While the main secretaries were at lunch, I’d man the phones and reception. I recall a guy calling back after coming in to the office; I’d talked to him and told him some misinformation, though I don’t recall if it was intentional or not. I answered the phone and recognized his voice. I knew I’d made a mistake and didn’t want to deal with it.

“I was there earlier, talked to a lady. Young looking, blonde, slim.”

Did he just call me slim? Oh wow, really? Slim. I’ve never thought of that word to describe myself before. Hmm, slim. Do people even say that?

“I’m sorry sir, she’s not in right now. You’ll have to call back later.”

I crossed my fingers and toes he wouldn’t walk through the door any time in the next thirty minutes while I was still sitting out front.

*

CheckRite was in midtown, up a hill from downtown which isn’t saying a lot in Anchorage. The office was upstairs in a two story office building, next door to the shoe guy, near a constantly empty mall anchored by Sears and dozens of other small mildly unsuccessful business ventures. In the mornings, one of my parents would drop me off. After work I was supposed to take the People Mover back to the south side of town.

I’d call my dad two three four times a week, begging him to come out of his way to pick me up on his way home from the office. It worked maybe once a fortnight. I was fourteen so none of my friends could drive. I didn’t want to seem pathetic so I never asked anyone from work for a ride, recognizing that it would cross a line from Office Associates to Real Life that would end for me when school started again.

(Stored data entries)
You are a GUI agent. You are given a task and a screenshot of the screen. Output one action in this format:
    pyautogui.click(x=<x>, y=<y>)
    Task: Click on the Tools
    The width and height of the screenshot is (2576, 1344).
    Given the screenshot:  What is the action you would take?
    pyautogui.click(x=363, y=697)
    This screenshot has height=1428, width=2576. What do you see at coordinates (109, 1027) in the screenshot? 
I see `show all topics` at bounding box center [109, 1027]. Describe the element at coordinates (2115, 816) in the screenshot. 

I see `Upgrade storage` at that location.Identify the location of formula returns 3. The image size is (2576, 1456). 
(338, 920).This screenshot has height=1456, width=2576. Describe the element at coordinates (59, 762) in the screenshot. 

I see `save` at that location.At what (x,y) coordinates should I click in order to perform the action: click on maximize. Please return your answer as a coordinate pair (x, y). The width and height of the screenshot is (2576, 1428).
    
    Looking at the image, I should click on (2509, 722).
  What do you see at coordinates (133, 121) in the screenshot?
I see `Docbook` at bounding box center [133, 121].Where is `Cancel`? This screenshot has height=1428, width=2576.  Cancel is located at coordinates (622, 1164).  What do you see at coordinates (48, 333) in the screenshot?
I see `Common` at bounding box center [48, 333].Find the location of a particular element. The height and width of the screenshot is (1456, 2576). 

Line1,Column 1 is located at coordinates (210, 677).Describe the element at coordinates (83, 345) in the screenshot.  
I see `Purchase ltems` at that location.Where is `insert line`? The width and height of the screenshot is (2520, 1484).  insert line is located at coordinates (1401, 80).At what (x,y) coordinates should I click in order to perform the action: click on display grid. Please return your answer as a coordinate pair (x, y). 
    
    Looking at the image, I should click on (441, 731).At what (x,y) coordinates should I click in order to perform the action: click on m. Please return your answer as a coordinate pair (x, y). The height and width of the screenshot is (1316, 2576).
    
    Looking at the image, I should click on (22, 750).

# How to complete this task
In the passage about working at CheckRite, which words did the caller use to describe the lady he had talked to?

# Reply to the exercise
Young looking, blonde, slim.